幸好的秀儿——是秀儿,一切就有机会挽救。
“你们不是计划着今天下午去爬山吗?怎么又来找我了?”
她相问,秀儿脸色变了。
“是瑜若说,看情况可以试着请一下妳。”
瑜若说,瑜若说,怎么又是“瑜若说!”
杜安菱刚刚还觉得轻松了点,现在却发现这又是一番折磨。
“妳跟他说,今天午后我就留在这屋子里,什么地方都不会去!”
说完,把秀儿“请”出了屋。
这么大热天呢,谁跟他们去爬山!
……
想着这些烦闷事,杜安菱觉得什么都无趣。
看到背后床榻,她忽然什么事都不想干了——唯有躺上去,舒缓下自己疲劳的身心!
想着也这样做了。
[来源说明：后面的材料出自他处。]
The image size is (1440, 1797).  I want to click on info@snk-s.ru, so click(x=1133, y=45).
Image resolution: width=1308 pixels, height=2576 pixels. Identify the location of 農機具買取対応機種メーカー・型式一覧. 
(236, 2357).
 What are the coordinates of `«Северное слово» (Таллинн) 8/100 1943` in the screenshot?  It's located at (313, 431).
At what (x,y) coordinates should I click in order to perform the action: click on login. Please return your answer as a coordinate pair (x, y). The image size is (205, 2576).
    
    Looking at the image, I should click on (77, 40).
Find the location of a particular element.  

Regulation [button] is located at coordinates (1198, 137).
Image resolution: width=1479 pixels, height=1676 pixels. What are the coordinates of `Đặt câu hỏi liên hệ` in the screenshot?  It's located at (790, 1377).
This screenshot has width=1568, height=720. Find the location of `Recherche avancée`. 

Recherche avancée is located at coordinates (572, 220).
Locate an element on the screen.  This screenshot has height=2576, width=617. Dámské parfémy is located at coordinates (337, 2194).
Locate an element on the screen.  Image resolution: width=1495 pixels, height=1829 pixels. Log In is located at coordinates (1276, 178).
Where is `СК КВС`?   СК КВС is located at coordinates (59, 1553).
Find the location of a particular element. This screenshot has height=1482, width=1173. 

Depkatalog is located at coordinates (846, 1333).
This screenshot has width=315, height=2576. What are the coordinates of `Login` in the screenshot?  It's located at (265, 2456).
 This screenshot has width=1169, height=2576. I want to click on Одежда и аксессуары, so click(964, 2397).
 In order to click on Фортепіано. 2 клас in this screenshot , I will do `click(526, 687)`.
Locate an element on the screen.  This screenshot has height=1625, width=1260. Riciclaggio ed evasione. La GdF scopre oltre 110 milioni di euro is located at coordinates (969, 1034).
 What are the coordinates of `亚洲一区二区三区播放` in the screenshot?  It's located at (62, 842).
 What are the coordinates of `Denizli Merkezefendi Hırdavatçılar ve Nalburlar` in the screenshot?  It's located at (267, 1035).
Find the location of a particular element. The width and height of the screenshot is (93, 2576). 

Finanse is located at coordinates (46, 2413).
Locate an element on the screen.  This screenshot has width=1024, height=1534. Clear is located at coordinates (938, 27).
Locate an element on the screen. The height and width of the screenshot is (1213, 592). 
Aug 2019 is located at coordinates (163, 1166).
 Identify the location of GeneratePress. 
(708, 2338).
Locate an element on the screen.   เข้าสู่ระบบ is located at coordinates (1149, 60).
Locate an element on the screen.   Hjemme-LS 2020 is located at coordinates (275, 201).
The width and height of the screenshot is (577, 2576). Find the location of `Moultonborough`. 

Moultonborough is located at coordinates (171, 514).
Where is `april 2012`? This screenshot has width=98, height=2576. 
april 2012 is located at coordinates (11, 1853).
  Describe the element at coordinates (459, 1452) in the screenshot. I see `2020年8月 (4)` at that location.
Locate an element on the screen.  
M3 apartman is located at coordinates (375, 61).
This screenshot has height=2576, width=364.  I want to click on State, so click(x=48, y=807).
四仰八叉,躺在床上,她全然忘记那地方仅仅在两刻钟前都还是被太阴居士占据。
自己还对他的汗臭味无比嫌弃!
合上眼,一切纷扰都归于虚无。
她的呼吸逐渐平缓,夏日午后可好眠。
……
再次睁眼时,已经过去一个多时辰了。
申初时刻太阳已经向西,可最热的时候才刚刚过去——杜安菱起身又是出来一丝汗,这夏日也忒难熬了些。
窗前放着一张琴,是自己睡前整出来的。
窗外对着一棵半秃的桑树——糟糕,差点忘了事情!
这几天采桑喂蚕大多是秀儿在打理,自己事情难得少了许多——可现在秀儿与瑜若出去玩了,自己也不能忘了“正事”!
连忙带好东西,就要往院子外走去!
……
到蚕室去,却看到那边并不是自己想象的那样。
并没有枯干的桑叶留在蚕盘里,有的多是刚被啃出少许缺口的桑叶——边上压着一张纸条,不是那么流畅的笔迹出自秀儿之手。
秀儿!
细细阅读上面的文字,却是那小姑娘为她着想——说是“该办的事早在午前就已经办好”,要她“放心”!
还真是挺放心的!
杜安菱欣然接受了这“意外之喜”,笑了笑目光淡定——想到他们两人爬山,忽然心中又生疑虑。
他两个不安分的,此刻可别遇到什么危险了!
回头又觉得自己多心,苦笑接受了事实。
“他们都大了,已经不需要自己了。”
有些无可奈何,更多的却是欣慰。
……
“那也没什么事了!”
确实没什么事了——太阴忙他的田亩,秀儿与瑜若跑到山里,就留自己一个人在屋子里。
无聊,回屋也没心思抚琴作画——不知道从什么地方生发出来的郁闷在心里凝聚出一大团,让她不得不找些办法散心。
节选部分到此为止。